O Vazio de Boötes é uma região do espaço mapeada por astrônomos globais que surpreende pela ausência de galáxias. Com diâmetro estimado em 330 milhões de anos-luz, representa um dos maiores bolsões de vazio já identificados.
A descoberta remonta a 1981, em levantamentos de redshift liderados pelo astrônomo Robert Kirshner. Ao medir distâncias e velocidades de galáxias, a equipe registrou uma ausência significativa de sinais luminosos naquela área do céu.
Dados do NOIRLab, braço de pesquisa da NASA, indicam apenas cerca de 60 galáxias solitárias nesses limites, bem aquém do que se espera para uma região daquele tamanho.
Descoberta e características
O universo é estruturado por filamentos de galáxias cercando vazios.
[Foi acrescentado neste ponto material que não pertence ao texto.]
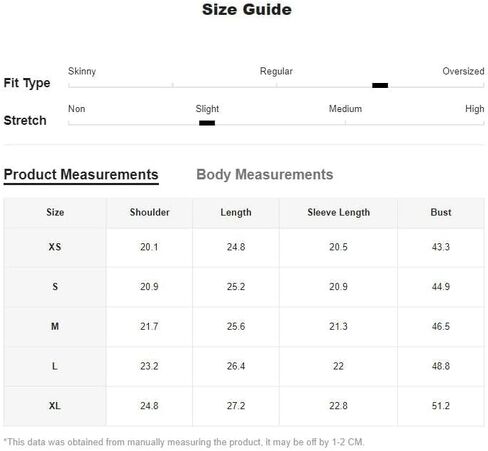The image size is (488, 451).
Task: Select the S size row label
Action: point(55,287)
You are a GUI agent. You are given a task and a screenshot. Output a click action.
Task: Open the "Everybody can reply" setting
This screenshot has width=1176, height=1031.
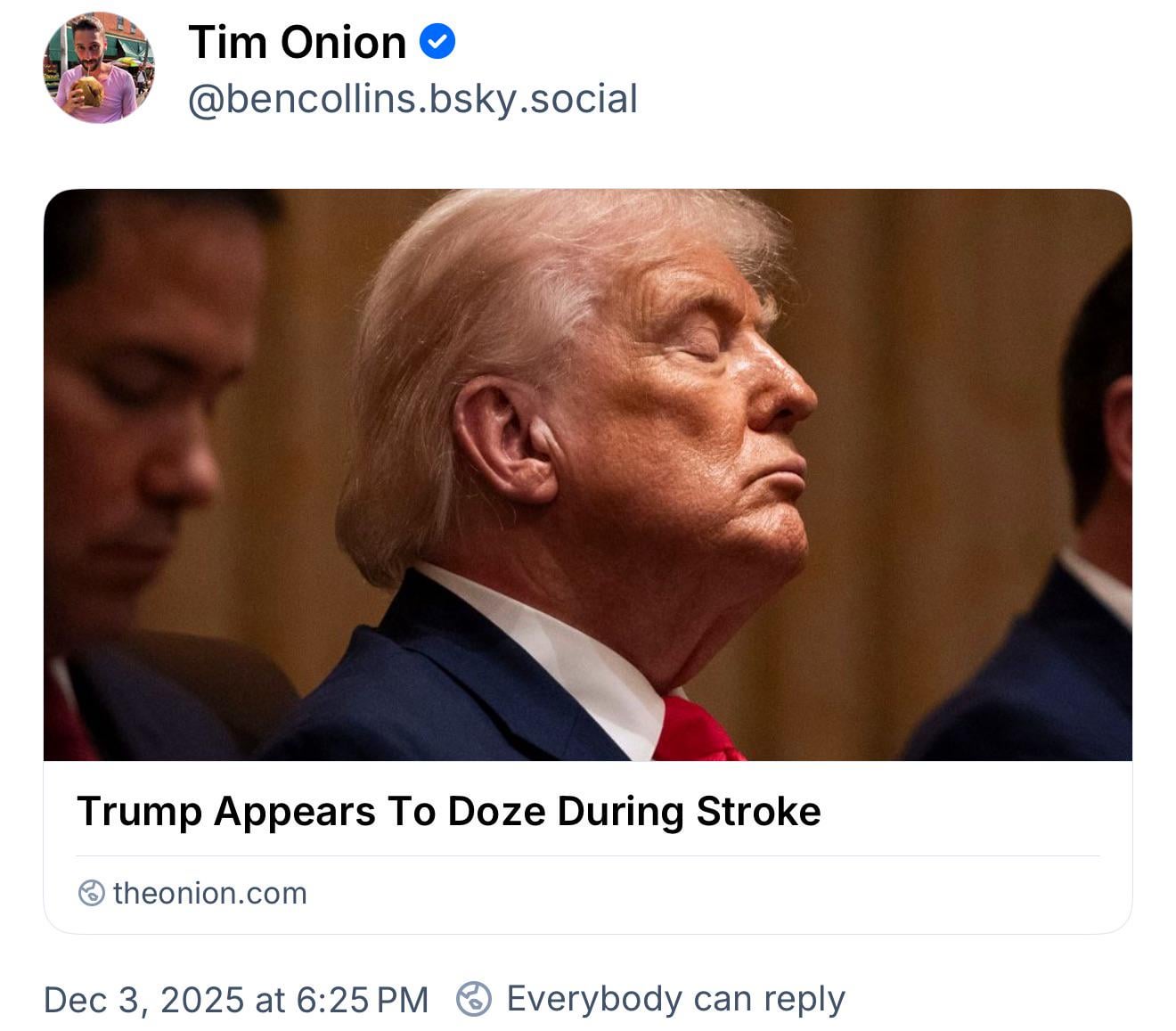pos(674,999)
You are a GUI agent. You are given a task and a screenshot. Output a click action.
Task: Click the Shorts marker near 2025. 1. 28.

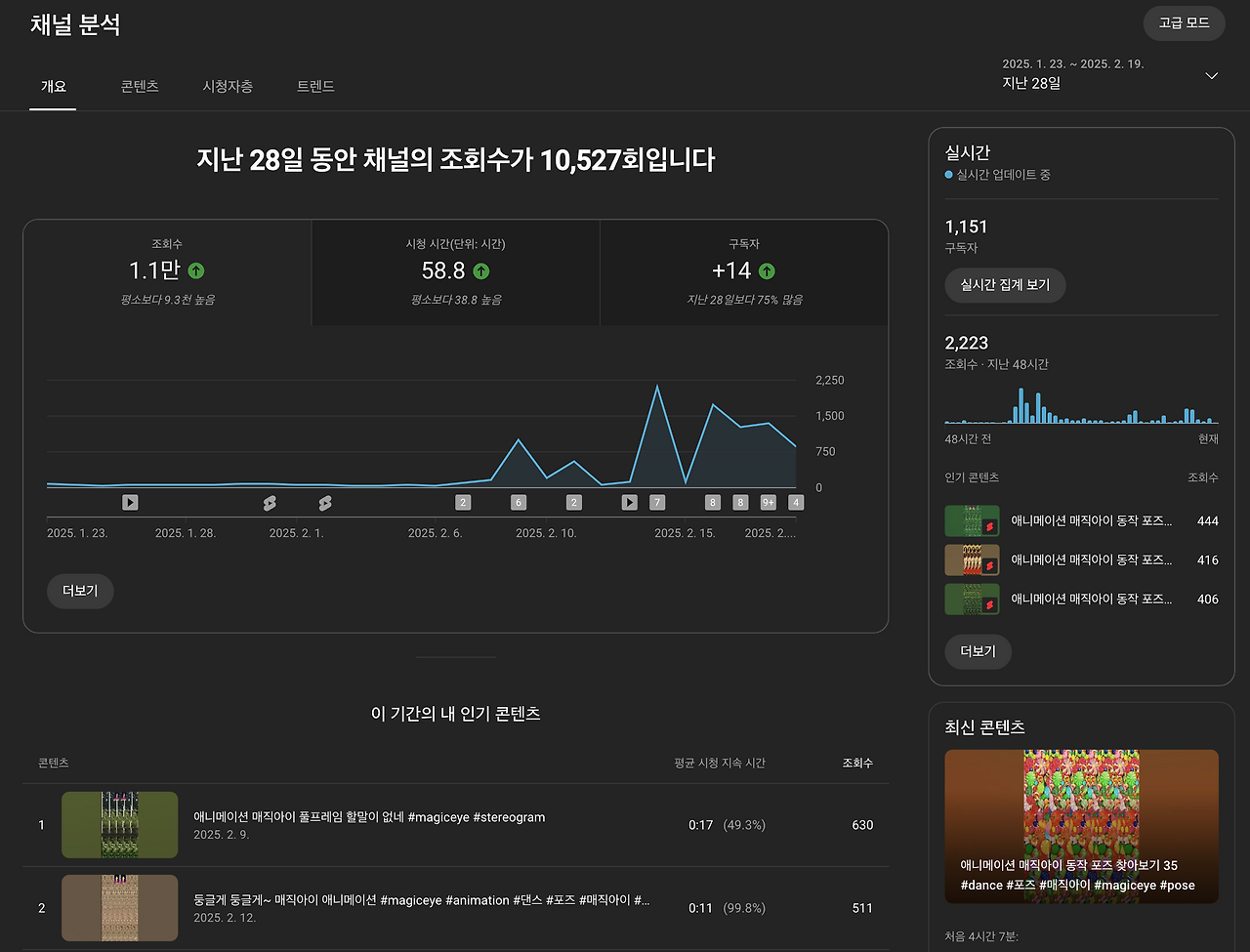[270, 502]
No caso de Boötes, a ausência de galáxias contrasta com a previsão de milhares de membros em uma região de tal dimensão, desafiando modelos cosmológicos convencionais.
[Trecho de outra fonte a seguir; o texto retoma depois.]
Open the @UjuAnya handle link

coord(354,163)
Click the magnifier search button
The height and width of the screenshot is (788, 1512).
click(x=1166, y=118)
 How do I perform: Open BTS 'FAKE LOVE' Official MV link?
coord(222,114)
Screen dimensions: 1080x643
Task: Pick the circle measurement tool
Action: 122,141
Especialistas discutem se o vazio resultou da fusão de vazios menores ao longo de bilhões de anos. Outras hipóteses consideram variações na expansão precoce do universo ou processos ligados à matéria invisível.
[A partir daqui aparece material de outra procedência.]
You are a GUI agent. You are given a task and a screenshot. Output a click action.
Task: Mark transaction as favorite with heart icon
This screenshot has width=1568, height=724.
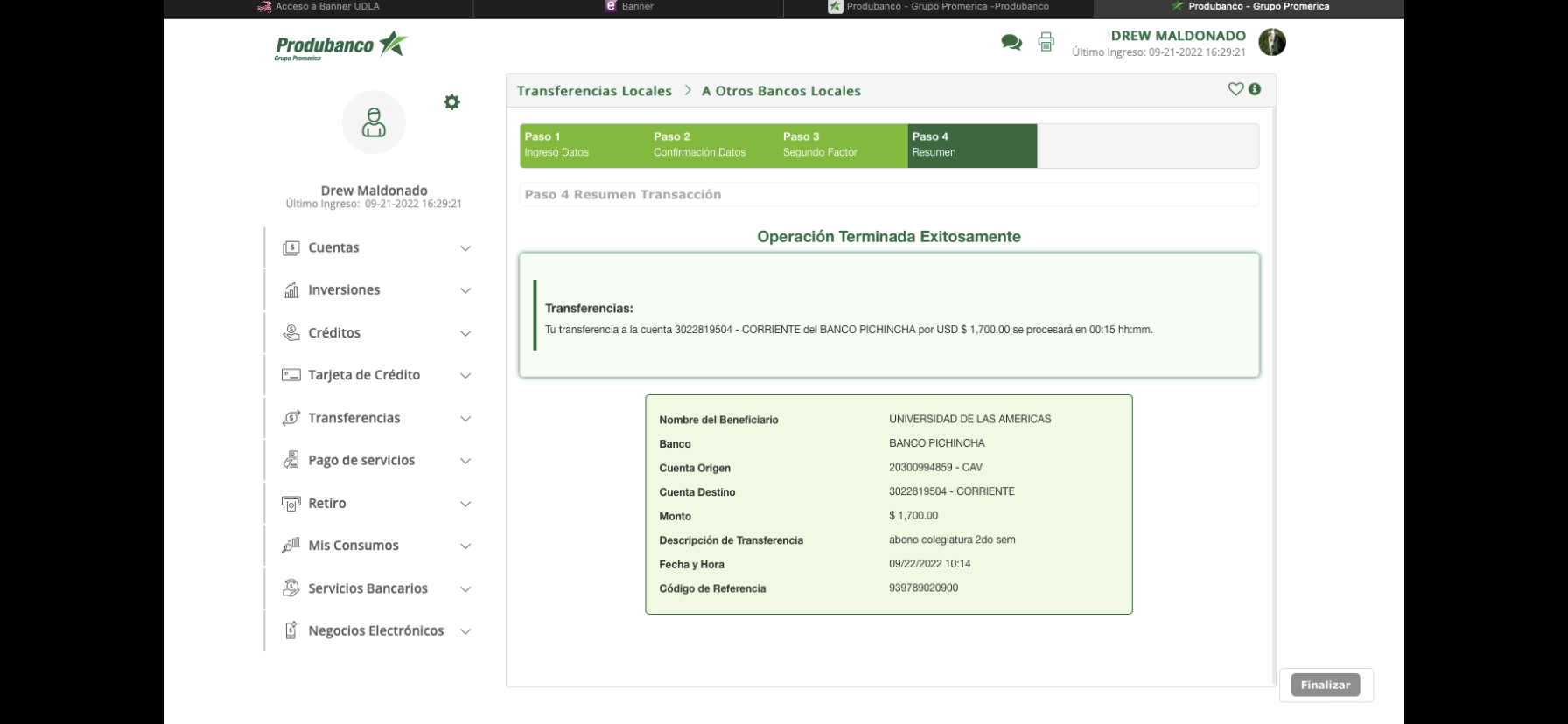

Algumas teorias, ainda sem comprovação, exploram explicações limítrofes. Entre elas aparecem hipóteses que contemplam eventos ou estruturas extraordinárias, mantidas sob estudo pela comunidade científica internacional.
Importância para a cosmologia
Vazios cósmicos ajudam a entender a distribuição de matéria escura e energia escura que moldam o cosmos em grandes escalas. Regiões como Boötes fornecem dados para testar modelos de formação de galáxias e a formação do próprio espaço.
O Vazio de Boötes funciona como referência para a gravidade de grandes estruturas. Analistas avaliam como a ausência de luz influencia a leitura de mapas cósmicos e o estudo da evolução do universo.